## [Task description]
Answer with one number only: the count of lines below that hold the word "timestamp".

--------------------

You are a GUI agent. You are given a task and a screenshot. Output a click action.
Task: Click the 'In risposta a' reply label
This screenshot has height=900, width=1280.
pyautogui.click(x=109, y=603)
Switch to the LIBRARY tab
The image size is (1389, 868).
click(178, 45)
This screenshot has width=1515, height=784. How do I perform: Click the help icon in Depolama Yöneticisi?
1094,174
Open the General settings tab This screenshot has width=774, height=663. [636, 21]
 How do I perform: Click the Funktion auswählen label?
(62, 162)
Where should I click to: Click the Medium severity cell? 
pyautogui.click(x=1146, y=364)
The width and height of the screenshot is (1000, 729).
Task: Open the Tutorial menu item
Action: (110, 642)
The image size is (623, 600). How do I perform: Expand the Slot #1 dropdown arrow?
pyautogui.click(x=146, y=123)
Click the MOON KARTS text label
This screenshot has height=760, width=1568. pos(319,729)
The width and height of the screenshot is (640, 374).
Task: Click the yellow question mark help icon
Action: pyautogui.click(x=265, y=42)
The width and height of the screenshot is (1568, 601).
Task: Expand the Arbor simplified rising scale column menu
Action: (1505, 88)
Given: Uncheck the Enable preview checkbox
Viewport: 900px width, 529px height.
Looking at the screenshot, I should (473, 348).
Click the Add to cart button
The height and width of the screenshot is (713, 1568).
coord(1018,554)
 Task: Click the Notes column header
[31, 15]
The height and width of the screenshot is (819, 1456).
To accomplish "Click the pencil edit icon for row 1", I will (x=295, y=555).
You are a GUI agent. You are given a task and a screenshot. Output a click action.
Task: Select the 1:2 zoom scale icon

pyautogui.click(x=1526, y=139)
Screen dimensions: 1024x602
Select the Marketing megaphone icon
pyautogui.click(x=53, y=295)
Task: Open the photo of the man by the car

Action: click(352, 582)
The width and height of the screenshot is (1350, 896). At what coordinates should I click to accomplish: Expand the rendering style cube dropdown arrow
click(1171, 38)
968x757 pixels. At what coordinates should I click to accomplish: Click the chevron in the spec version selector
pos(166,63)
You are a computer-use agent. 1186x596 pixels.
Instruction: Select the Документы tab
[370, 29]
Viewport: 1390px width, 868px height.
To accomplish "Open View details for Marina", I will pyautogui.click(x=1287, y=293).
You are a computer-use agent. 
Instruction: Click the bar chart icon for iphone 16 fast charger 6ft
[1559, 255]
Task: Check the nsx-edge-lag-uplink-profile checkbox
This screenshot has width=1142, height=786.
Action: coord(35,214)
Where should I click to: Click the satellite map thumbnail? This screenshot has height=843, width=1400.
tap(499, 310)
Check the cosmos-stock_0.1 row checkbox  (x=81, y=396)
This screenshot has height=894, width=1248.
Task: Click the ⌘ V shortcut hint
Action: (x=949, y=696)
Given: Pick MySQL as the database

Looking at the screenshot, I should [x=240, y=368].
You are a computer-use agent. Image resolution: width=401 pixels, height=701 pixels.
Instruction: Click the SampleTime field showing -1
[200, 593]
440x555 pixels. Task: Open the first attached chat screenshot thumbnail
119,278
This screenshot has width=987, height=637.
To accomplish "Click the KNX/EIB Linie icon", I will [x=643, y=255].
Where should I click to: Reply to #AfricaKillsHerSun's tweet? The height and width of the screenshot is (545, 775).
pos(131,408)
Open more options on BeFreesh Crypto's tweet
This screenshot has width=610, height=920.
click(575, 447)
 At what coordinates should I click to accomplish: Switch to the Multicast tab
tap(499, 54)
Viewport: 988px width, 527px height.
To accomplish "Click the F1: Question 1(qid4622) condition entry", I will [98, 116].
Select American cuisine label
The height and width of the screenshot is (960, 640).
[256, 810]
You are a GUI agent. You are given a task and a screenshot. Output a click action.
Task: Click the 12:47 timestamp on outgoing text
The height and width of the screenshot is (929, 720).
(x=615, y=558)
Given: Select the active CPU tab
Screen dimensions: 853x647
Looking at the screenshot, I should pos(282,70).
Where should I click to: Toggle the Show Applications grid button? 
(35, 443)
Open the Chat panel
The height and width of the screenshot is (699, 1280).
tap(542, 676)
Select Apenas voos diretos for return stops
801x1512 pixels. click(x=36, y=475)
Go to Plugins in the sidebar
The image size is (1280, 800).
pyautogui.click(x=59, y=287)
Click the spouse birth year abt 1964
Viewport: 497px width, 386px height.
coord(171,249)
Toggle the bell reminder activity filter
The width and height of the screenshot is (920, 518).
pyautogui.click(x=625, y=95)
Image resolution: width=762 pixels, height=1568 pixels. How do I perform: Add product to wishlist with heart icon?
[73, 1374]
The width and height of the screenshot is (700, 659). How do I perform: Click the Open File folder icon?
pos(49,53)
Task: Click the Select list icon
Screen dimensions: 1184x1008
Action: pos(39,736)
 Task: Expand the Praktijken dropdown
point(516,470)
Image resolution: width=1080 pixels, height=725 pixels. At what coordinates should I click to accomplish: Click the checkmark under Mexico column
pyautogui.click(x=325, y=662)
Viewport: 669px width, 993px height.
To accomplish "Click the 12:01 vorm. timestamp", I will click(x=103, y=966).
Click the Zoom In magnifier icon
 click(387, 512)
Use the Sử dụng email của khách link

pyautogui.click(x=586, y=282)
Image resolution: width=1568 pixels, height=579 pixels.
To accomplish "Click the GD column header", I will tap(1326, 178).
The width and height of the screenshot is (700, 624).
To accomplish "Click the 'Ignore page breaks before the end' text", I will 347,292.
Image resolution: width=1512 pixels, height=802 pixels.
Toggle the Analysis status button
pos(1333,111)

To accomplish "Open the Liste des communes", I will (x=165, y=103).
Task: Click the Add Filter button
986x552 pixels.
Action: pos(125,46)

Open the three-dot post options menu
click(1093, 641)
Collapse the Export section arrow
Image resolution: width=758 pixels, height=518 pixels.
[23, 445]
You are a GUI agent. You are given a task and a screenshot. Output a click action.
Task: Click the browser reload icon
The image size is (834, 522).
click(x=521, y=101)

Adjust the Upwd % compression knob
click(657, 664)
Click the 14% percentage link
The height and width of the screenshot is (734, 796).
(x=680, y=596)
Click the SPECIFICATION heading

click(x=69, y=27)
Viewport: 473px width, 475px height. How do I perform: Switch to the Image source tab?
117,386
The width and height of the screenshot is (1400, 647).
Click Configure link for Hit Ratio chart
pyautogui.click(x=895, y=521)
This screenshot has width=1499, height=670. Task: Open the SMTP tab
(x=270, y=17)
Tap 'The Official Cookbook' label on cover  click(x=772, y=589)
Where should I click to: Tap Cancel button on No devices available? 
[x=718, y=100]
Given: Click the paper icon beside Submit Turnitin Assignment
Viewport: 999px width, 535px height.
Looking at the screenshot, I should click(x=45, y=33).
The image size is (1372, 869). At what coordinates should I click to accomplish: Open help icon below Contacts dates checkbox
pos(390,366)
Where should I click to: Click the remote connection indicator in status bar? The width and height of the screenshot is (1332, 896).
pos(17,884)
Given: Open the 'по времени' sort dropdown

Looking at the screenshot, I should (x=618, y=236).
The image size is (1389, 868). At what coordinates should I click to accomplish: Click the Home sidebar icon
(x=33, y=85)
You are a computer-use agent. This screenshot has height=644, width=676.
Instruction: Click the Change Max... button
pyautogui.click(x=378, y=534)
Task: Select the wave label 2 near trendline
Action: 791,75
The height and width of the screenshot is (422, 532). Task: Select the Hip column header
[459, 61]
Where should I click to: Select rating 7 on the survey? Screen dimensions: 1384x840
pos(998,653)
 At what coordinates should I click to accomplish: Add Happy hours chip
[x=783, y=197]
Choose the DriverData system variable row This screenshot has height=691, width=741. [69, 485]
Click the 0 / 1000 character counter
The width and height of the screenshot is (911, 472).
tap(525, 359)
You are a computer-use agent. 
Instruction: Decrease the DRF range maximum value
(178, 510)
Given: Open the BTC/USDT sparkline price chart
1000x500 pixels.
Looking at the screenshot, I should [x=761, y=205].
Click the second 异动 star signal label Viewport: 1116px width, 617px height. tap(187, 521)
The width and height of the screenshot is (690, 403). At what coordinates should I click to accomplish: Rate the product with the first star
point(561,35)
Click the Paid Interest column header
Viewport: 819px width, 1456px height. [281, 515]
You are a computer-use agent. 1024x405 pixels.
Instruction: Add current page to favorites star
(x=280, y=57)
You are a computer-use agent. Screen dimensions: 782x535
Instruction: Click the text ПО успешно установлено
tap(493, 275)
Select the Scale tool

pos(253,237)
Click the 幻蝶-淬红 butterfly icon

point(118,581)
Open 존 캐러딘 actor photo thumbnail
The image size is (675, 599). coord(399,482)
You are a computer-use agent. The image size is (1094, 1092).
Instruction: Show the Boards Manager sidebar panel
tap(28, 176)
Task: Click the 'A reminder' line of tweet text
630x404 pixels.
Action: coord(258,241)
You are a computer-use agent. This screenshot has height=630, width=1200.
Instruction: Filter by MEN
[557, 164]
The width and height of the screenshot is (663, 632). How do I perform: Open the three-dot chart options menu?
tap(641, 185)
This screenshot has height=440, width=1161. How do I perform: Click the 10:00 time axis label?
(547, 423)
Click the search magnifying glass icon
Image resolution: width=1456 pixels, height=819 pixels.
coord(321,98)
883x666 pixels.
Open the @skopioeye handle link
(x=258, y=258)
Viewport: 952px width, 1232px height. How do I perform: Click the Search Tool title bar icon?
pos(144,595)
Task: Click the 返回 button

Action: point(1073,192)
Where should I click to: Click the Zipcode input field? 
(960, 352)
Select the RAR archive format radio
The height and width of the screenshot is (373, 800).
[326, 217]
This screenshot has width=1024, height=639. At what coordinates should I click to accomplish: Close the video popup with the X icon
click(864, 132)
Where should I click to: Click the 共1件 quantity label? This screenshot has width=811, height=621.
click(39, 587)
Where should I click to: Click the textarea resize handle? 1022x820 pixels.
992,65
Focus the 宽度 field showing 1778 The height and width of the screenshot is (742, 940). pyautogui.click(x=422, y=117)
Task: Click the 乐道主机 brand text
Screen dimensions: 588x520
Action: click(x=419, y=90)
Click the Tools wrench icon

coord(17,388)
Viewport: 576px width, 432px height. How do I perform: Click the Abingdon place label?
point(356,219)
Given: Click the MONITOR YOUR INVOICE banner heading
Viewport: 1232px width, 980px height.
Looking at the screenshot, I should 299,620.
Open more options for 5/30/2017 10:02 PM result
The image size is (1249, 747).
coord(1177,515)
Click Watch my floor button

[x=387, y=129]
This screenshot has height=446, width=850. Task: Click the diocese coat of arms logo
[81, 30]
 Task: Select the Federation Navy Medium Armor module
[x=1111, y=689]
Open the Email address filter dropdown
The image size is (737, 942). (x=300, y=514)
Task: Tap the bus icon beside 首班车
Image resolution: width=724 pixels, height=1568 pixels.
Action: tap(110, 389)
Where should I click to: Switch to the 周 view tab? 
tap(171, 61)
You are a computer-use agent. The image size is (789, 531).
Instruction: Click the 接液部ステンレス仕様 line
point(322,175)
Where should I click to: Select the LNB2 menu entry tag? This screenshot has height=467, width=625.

--------------------

## [Solution to this problem]
2